Implementing meta pseudo labels

I’m wanting to make a meta pseudo labels model but not sure what the best way to do it would be in fastai (I know that you could make the training loop in pytorch but would rather not!)

Meta pseudo labels paper

I’m not too sure how to:

  1. Take the gradient of loss of teacher mode given the student vaildation loss

(I think you would need to use the higher package but might be another way)

  1. How to manage training two models at the same time* (training two models sequentially batch by batch but in the same trainer)

Any thoughts/ advice appreciated!

1 Like

Did you ever figure it out? I’m also interested in doing this.

Sort of…
There’s now a pytorch implementation https://github.com/kekmodel/MPL-pytorch which I have been using.

edited: Having given it some thought (and inspired by the excellent @muellerzr callbacks livestream) this is what I have come up with, which is really a striped down gan module and setting the switcher to train equally

#psudocode!!
class MetaPsudoLables(Callback):

    #Studnet Model     
    def before_batch(self): 
        if self.teach_mode:
            x1,x2 = dls_unlabeld.batch

        psudolables = teacher(xb)

        old teacher loss

    def after_step(self):
        if not self.teach_mode:  
        CancelTrainException() # don't zero grads
   
    #Teacher
    def before_batch(self):
        if not self.teach_mode:    

        CancelBatchException() # bypass `do_onebatch`
    
        New student loss       # Alternate fit, no foward pass
        Move dot product
        teacher MPL loss
        total teacher loss = MPL loss + old teacher loss
       
    def switch(self):
       False if model.teacher_mode: else True 

There’s definitely things I’ve missed in the loop but the major things that are causing problems are:

  1. How to manage 2 models and 2 data loaders, I’ve looked a the GAN wrapper modules but don’t think I’ve understood them enough to get it working properly, setting individual model loss functions has been hard.

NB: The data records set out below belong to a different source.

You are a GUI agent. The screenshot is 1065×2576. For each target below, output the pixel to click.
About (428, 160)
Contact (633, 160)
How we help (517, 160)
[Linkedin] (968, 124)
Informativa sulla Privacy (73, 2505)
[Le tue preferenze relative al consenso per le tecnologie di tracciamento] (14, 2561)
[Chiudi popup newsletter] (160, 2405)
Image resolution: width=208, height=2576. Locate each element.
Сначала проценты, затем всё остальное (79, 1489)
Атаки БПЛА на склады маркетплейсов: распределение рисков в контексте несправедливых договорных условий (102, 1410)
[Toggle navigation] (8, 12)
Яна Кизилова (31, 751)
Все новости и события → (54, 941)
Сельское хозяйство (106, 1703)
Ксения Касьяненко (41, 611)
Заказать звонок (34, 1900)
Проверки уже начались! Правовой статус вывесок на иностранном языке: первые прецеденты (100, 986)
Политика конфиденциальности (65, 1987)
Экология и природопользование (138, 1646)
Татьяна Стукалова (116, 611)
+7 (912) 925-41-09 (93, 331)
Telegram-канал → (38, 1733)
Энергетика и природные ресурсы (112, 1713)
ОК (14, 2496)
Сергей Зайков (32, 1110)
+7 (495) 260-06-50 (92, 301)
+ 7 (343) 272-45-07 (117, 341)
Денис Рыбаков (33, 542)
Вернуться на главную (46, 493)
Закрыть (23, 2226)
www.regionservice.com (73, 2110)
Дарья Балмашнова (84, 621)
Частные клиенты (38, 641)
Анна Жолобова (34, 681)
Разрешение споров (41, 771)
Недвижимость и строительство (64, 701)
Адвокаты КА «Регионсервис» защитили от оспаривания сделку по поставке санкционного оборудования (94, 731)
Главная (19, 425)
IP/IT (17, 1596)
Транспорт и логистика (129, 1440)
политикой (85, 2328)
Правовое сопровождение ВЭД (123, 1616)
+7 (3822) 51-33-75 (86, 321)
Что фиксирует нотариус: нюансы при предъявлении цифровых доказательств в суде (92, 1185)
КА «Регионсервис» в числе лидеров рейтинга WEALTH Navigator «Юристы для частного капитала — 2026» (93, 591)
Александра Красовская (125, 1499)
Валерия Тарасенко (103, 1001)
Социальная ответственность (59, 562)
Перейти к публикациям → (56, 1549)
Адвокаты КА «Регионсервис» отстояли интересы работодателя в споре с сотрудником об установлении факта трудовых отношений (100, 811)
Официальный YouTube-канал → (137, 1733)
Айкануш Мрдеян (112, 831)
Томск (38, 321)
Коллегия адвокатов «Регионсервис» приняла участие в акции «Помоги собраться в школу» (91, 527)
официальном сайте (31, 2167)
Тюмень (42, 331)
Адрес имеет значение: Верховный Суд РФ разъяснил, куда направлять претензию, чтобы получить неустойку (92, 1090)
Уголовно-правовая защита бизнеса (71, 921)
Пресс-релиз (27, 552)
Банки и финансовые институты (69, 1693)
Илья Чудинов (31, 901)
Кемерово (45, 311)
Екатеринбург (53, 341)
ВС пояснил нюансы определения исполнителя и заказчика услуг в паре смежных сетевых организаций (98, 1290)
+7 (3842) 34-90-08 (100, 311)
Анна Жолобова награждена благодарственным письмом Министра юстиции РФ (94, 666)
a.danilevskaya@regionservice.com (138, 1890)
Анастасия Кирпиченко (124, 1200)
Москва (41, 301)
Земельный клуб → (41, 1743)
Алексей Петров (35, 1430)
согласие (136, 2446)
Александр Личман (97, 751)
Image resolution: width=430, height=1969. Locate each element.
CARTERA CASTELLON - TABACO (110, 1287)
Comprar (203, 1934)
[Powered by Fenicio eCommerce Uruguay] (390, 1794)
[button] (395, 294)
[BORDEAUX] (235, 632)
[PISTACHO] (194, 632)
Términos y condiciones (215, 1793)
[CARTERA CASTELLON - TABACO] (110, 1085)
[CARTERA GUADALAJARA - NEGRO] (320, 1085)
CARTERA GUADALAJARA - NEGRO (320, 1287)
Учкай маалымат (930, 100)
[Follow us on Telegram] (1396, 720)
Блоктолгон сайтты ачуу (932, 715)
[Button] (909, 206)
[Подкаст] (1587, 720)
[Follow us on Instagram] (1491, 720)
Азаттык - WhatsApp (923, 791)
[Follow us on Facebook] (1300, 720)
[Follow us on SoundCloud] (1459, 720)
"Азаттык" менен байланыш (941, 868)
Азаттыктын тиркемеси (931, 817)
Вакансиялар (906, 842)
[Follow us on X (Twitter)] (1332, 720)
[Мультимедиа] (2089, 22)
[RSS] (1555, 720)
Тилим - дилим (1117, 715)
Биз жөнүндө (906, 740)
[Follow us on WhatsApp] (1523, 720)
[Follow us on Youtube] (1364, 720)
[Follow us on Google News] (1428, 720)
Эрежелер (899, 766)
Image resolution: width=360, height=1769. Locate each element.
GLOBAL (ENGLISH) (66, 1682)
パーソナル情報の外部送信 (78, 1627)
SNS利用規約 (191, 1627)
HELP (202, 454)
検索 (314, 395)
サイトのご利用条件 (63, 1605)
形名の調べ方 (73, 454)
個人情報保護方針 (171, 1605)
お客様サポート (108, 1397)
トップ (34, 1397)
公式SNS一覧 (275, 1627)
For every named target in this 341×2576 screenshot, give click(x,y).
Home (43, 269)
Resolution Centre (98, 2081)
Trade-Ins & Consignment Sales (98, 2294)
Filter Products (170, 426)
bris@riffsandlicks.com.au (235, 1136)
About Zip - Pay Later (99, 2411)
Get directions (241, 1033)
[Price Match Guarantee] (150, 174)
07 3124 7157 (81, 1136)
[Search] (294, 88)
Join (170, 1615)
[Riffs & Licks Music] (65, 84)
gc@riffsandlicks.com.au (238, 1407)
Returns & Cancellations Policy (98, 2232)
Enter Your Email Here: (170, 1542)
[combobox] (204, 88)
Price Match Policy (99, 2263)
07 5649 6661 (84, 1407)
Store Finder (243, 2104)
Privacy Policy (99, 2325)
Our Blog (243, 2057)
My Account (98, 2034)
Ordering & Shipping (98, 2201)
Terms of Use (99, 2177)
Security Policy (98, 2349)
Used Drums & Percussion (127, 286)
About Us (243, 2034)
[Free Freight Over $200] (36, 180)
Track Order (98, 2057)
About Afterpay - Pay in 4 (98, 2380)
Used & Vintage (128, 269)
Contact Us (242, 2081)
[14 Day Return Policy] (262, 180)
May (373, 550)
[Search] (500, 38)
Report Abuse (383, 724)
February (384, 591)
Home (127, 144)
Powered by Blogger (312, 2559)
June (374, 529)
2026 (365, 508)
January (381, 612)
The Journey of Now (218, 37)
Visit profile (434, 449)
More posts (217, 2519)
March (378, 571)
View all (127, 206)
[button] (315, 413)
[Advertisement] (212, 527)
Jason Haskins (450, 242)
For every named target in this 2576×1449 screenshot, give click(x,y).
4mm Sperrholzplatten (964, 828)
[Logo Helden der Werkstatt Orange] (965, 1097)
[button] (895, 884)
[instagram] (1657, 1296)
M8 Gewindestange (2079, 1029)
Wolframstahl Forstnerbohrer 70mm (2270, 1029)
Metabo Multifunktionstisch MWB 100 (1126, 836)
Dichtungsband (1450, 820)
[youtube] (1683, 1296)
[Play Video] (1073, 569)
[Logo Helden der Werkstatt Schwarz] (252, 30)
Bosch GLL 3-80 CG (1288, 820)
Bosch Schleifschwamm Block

  2. Adding a second unlabeled data loader in a callback, I haven’t got to coding it up but have this terrible feeling its all going to go wrong! (Also just not sure if its the best way to handle the problem)

  3. Is training one model and then the other the best way of going about things? I can’t think of a better one but there might have been something that I’ve missed

1 Like